### AIM OF THE TASK
Reproduce exactly the line that contains "You are a computer-use agent. 2576x1343" and all lines that follow it in the records below, ending with the last one.

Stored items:
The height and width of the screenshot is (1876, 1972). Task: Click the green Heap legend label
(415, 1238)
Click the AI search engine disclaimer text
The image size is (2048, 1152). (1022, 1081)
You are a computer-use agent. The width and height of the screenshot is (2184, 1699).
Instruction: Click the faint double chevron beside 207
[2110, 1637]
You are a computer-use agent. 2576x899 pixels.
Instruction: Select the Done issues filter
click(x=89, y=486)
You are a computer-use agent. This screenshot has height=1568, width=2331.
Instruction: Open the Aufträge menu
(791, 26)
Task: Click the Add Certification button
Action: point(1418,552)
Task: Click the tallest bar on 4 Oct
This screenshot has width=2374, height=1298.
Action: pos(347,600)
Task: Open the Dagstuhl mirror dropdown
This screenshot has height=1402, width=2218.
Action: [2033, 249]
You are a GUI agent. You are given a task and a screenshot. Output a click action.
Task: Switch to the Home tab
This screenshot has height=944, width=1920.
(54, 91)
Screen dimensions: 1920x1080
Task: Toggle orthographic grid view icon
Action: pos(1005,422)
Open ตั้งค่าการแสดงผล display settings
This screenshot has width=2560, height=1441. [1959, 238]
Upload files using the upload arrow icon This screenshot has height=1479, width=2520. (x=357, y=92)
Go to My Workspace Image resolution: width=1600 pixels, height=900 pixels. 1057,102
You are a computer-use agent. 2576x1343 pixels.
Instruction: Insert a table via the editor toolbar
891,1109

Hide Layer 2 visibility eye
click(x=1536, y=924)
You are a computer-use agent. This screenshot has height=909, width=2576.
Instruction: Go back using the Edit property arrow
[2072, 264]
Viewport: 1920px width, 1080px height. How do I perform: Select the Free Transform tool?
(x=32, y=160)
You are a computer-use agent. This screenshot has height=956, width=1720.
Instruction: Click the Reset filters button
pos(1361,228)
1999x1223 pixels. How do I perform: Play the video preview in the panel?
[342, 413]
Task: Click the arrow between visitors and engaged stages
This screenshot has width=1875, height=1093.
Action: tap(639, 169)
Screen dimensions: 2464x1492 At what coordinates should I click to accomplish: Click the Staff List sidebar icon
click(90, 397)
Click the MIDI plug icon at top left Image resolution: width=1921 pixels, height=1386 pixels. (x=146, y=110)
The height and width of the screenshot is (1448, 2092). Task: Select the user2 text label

### ANSWER AREA
You are a computer-use agent. 2576x1343 pixels.
Instruction: Insert a table via the editor toolbar
891,1109

Hide Layer 2 visibility eye
click(x=1536, y=924)
You are a computer-use agent. This screenshot has height=909, width=2576.
Instruction: Go back using the Edit property arrow
[2072, 264]
Viewport: 1920px width, 1080px height. How do I perform: Select the Free Transform tool?
(x=32, y=160)
You are a computer-use agent. This screenshot has height=956, width=1720.
Instruction: Click the Reset filters button
pos(1361,228)
1999x1223 pixels. How do I perform: Play the video preview in the panel?
[342, 413]
Task: Click the arrow between visitors and engaged stages
This screenshot has width=1875, height=1093.
Action: tap(639, 169)
Screen dimensions: 2464x1492 At what coordinates should I click to accomplish: Click the Staff List sidebar icon
click(90, 397)
Click the MIDI plug icon at top left Image resolution: width=1921 pixels, height=1386 pixels. (x=146, y=110)
The height and width of the screenshot is (1448, 2092). Task: Select the user2 text label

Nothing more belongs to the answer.